When you print worthless paper money(or cast debaced coins) its counterfiting, but when the Government does the EXACT SAME #$%& THING its OK because its the government.

So concludes economics 101

Therefore, to be historicly correct, inflation should be an income in the game.
 
Wouldn't it depend of the type of money.
Intrinsic money, e.g. gold, would give the gov't money when inflated since they could take some value out.
Extrinsic, is that a word, e.g. paper money, wouldn't affect the gov't.
If the gov't gets $1 from me they can only spend it on $1 worth of stuff.
I could too but it would be my choice rather than military or health care.
The receiver of the one dollar bill doesn't care where it comes from.
Nor can the gov't extract money from it.
They can print more money but the US doesn't do that except to replace old.

Banks only increase gold.
Do trade routes give money or commerce?
 
Trade routes in my experiences, give Commerce.
 
If you have 100% science you are doomed. Once you get to 80-90% it is time to start a new war and to GRAB land. I usually never go to more then 80% science.

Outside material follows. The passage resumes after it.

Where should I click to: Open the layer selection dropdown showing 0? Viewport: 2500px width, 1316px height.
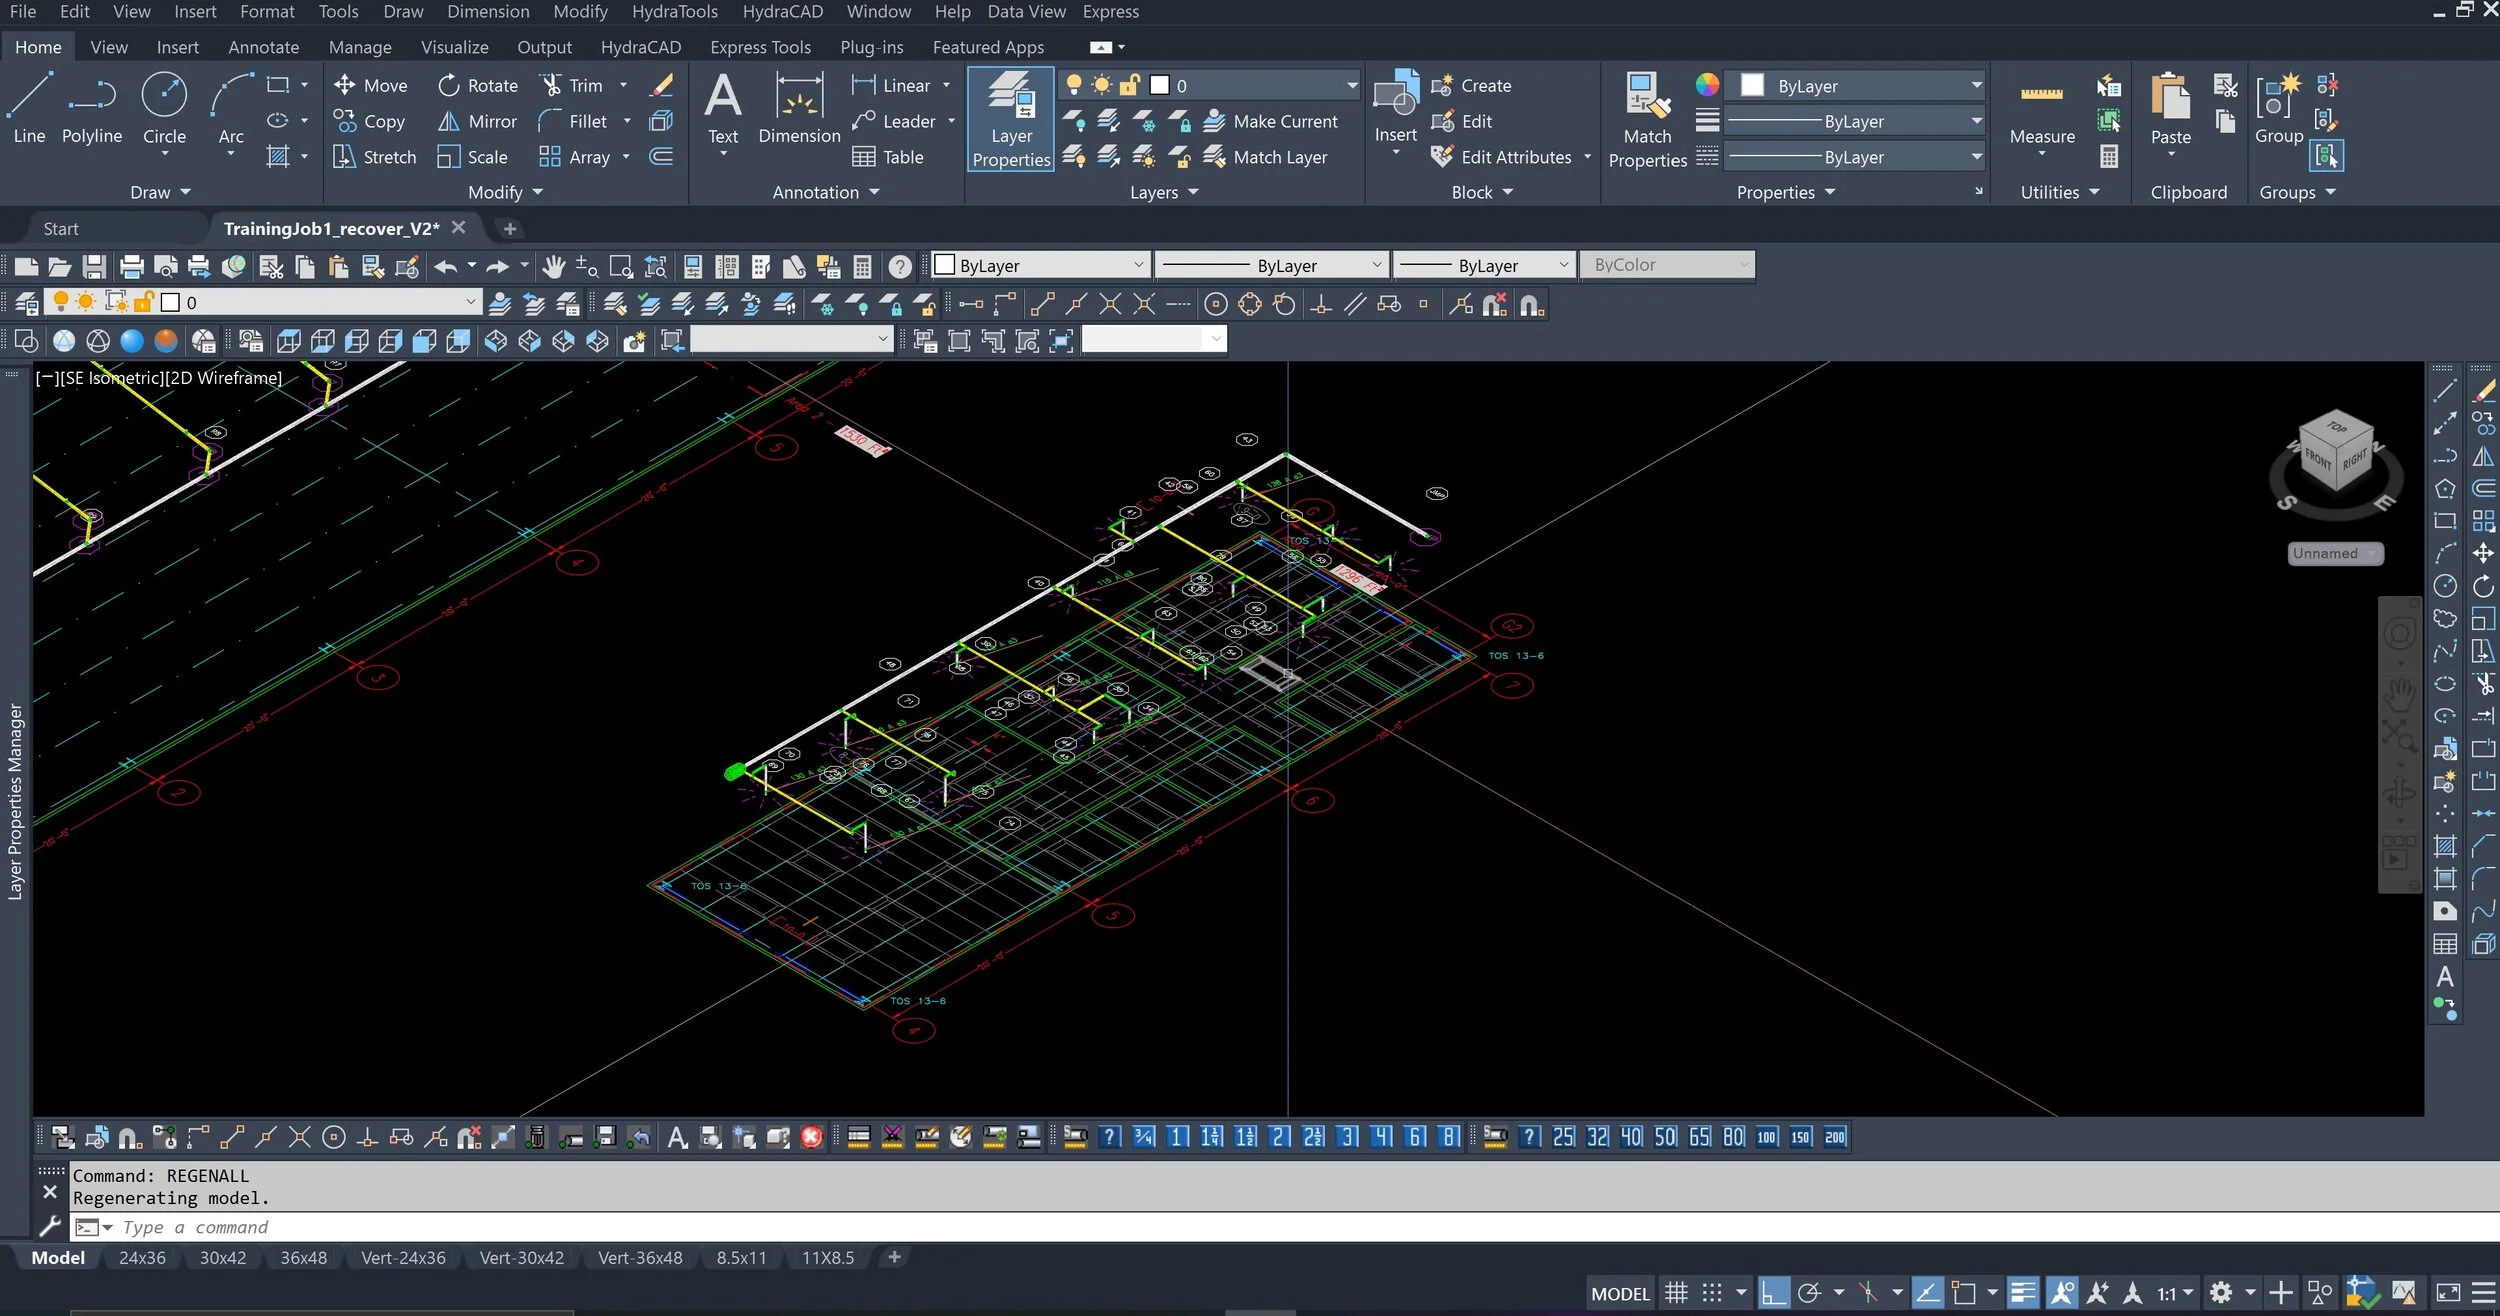point(1350,85)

Also to get first in tech research some weird tech that nobody else researches. 1 well researched tech can give you 5-6 others. (Alphabet is ene more abusive. I basically rape AI from all his techs MUAhAHAHAHHA).
 
Therefore, to be historicly correct, inflation should be an income in the game.

You are absolutely correct, in reality it functions as a tax. However, Soren is on record saying that Civ4 inflation exists just for game balancing purposes, they aren't attempting to simulate the real thing.